What to work on:
The task calls for the count of lines containing "beside" in these records, given as a number with no other words.

##### Source data

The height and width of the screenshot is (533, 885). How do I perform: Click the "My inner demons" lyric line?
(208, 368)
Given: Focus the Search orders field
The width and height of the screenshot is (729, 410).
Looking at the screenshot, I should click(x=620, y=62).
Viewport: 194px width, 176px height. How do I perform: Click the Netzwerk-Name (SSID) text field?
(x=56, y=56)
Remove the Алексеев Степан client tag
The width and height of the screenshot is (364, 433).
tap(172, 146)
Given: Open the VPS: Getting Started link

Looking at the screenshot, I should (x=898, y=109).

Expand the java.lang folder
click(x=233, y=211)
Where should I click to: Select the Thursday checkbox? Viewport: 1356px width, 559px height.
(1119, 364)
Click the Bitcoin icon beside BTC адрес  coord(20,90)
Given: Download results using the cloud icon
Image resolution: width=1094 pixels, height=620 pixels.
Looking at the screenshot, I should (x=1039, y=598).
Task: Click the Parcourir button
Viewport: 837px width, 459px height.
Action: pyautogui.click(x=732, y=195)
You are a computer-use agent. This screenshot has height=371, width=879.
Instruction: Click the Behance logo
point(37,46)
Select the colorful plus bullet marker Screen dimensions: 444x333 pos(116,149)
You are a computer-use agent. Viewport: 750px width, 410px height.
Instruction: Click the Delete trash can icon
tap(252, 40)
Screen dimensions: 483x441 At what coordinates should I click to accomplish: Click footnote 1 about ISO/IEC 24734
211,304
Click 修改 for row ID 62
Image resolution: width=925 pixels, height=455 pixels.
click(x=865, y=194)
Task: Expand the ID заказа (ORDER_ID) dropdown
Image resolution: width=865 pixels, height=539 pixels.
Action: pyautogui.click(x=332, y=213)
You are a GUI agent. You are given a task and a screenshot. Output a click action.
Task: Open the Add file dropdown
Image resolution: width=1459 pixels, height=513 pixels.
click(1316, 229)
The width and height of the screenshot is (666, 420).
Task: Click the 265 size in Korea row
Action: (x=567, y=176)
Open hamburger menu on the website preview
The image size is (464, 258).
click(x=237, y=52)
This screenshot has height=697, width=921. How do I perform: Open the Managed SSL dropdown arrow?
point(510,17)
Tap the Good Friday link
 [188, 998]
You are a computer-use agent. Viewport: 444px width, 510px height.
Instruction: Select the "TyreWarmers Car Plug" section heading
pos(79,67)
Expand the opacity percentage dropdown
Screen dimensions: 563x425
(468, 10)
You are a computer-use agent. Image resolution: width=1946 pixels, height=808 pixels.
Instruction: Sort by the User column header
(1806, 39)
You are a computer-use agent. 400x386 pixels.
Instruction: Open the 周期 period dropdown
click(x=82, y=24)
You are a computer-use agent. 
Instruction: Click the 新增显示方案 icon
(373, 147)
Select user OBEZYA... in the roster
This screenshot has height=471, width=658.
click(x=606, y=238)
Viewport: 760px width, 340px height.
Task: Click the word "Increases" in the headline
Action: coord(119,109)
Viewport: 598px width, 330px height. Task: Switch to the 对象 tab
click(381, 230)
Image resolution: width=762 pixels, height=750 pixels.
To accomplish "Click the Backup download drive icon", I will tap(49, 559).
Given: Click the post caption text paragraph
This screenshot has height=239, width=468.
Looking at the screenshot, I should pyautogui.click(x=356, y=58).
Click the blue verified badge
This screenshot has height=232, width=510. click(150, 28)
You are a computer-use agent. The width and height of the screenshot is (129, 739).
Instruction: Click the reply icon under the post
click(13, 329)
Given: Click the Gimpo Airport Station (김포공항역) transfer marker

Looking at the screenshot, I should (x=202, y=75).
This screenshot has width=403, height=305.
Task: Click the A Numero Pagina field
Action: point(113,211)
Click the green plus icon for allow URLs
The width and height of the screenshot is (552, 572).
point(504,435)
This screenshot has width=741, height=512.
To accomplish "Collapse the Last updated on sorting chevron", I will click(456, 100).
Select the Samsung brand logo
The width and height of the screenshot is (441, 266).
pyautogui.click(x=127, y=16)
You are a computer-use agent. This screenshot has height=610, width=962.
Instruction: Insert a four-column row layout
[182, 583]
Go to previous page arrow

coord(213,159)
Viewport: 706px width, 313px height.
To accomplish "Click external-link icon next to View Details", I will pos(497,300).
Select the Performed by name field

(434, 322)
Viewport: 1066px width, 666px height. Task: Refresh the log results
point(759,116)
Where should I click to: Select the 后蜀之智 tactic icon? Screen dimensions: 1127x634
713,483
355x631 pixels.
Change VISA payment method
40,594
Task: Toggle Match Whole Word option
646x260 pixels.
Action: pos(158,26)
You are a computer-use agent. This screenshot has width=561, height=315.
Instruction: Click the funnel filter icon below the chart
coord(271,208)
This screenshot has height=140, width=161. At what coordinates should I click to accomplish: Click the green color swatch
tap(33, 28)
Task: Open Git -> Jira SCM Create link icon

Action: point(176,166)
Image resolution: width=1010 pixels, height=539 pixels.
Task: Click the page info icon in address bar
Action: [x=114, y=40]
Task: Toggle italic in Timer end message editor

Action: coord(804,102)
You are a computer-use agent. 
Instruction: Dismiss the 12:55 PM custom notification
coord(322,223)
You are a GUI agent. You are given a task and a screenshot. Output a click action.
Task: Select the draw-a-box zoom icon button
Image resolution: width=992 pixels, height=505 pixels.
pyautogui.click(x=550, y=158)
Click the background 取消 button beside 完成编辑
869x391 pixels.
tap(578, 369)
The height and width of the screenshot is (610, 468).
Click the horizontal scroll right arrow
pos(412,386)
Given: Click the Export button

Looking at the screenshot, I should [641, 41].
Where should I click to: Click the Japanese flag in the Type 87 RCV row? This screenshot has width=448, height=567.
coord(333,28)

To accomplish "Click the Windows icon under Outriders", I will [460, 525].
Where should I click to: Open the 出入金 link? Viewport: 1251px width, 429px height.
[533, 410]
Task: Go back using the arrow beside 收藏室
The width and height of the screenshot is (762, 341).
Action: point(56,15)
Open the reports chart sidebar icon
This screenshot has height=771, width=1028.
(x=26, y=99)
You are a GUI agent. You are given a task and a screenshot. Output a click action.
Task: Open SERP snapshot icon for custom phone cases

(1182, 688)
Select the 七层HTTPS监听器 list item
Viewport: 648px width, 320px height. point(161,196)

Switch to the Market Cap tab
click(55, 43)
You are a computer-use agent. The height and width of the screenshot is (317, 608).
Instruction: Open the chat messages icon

##########

Task answer:
3